** TAREFA 1 **
No texto sobre o Piroceno, quem criou essa palavra e em que ano?

** TEXTO DA PÁGINA **

"O dia da Sobrecarga da Terra ocorre cada vez mais cedo. Na verdade, o que precisamos é superar as Eras do Antropoceno e do Piroceno e caminhar para a Era do Ecoceno, onde o respeito ao meio ambiente coloque a Ecologia no centro do mundo, possibilitando que o ser humano possa viver em paz e harmonia com a biodiversidade e os ecossistemas, repartindo irmãmente e fraternalmente a Nossa Casa Comum, numa verdadeira Ecosfera saudável e feliz", escreve José Eustáquio Diniz Alves, demógrafo e pesquisador em meio ambiente, em artigo publicado por EcoDebate, 29-11-2021.
O fogo está moldando o planeta como causa, consequência e catalisador. A escala é vasta, o ritmo acelerado.
“Podemos sobreviver sem uma ciência do fogo, mas não podemos viver sem uma cultura do fogo – uma que garante o lugar adequado do fogo na paisagem” - Stephen Pyne
O Homo sapiens surgiu e se espalhou pelo mundo no período geológico do Pleistoceno, mas foi no Holoceno que floresceu a civilização e a espécie humana se tornou uma força onipresente no território global. A população mundial era de cerca de 4 milhões de habitantes no início do período Holoceno, há cerca de 12 mil anos. A estabilidade climática do Holoceno propiciou o florescimento do desenvolvimento econômico e social e o ser humano expandiu as atividades agrícolas, a domesticação dos animais, construiu cidades e montou uma máquina de produção e consumo de bens e serviços jamais vista nos 4,5 bilhões de anos da Terra.
O crescimento da população e da produção foi de tal ordem que prêmio Nobel de Química, Paul Crutzen, avaliando o grau do impacto destruidor das atividades humanas sobre a natureza afirmou que o mundo entrou em uma nova era geológica, a do Antropoceno, que significa “época da dominação humana”. Representa um novo período da história do Planeta, em que o ser humano se tornou a força impulsionadora da degradação ambiental e o vetor de ações que são catalizadoras de uma provável catástrofe ecológica.
Mas o Antropoceno é também a era do Piroceno. A palavra foi cunhada em 2015 por Stephen Pyne, professor emérito da Escola de Ciências da Vida da Universidade Estadual do Arizona. Piroceno foi encarado, inicialmente, apenas com um conceito a mais. Os seres humanos sempre deixaram sua marca no Planeta com fogo, primeiro para adaptar grandes áreas para caçar e criar assentamentos, depois para alimentar as pessoas, abrigar em casas, garantir a mobilidade por meio de navios, trens e carros e para criar conforto e bem-estar para uma população crescente. Mas, no Antropoceno, as queimadas geram custos cada vez maiores e o Piroceno virou uma evidência irrefutável.

** TAREFA 2 **
Nas linhas de dados abaixo, troque "Image resolution" por "Image size" e deixe todo o resto igual. Escreva de novo só as linhas que vão da que contém "What do you see at coordinates (50, 11)" até o fim dessas linhas.

Entradas de dados salvas
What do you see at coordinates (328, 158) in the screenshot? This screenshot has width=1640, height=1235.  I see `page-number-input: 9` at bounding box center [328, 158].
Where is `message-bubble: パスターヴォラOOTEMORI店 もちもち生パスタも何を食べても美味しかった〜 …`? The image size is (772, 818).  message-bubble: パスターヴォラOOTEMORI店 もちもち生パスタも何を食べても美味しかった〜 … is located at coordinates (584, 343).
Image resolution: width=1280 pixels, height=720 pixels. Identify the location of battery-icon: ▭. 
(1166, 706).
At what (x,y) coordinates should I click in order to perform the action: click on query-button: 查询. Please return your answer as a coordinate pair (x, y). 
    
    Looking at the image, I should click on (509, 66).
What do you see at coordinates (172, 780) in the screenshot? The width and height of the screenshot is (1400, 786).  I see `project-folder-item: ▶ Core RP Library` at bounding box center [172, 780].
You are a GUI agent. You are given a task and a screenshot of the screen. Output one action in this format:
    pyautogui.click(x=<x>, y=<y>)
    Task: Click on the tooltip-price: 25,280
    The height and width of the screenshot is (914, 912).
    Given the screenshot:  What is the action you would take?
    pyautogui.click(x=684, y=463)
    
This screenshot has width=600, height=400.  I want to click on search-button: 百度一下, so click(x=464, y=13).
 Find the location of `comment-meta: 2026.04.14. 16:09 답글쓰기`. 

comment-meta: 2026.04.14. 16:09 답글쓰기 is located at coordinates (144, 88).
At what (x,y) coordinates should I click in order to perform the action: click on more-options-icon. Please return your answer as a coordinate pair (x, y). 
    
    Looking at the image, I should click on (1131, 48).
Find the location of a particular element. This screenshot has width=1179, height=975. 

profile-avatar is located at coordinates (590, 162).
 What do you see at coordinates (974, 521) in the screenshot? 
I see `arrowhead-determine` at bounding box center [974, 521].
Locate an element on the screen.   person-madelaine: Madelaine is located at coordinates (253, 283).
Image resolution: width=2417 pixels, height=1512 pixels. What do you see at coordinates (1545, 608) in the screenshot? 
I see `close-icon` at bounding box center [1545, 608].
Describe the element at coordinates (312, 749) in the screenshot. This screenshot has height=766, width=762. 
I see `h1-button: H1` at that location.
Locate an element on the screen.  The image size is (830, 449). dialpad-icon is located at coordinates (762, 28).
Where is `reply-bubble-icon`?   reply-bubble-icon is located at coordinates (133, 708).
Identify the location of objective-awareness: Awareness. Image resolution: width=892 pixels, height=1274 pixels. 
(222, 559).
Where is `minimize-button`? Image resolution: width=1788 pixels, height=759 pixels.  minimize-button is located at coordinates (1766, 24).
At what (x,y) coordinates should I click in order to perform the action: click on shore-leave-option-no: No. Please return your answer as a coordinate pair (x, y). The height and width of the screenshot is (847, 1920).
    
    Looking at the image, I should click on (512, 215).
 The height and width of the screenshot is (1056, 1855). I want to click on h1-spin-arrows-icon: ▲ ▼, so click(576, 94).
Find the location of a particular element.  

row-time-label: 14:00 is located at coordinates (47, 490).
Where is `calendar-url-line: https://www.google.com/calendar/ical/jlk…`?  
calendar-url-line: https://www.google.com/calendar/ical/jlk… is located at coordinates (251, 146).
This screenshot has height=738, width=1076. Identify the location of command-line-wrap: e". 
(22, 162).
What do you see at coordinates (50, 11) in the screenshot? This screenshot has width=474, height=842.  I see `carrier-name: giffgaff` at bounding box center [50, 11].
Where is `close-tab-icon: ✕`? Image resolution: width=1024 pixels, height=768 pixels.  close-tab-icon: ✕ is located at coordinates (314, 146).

** RESPOSTA ESCRITA 1 **
Stephen Pyne, em 2015.

** RESPOSTA ESCRITA 2 **
What do you see at coordinates (50, 11) in the screenshot? This screenshot has width=474, height=842.  I see `carrier-name: giffgaff` at bounding box center [50, 11].
Where is `close-tab-icon: ✕`? Image size: width=1024 pixels, height=768 pixels.  close-tab-icon: ✕ is located at coordinates (314, 146).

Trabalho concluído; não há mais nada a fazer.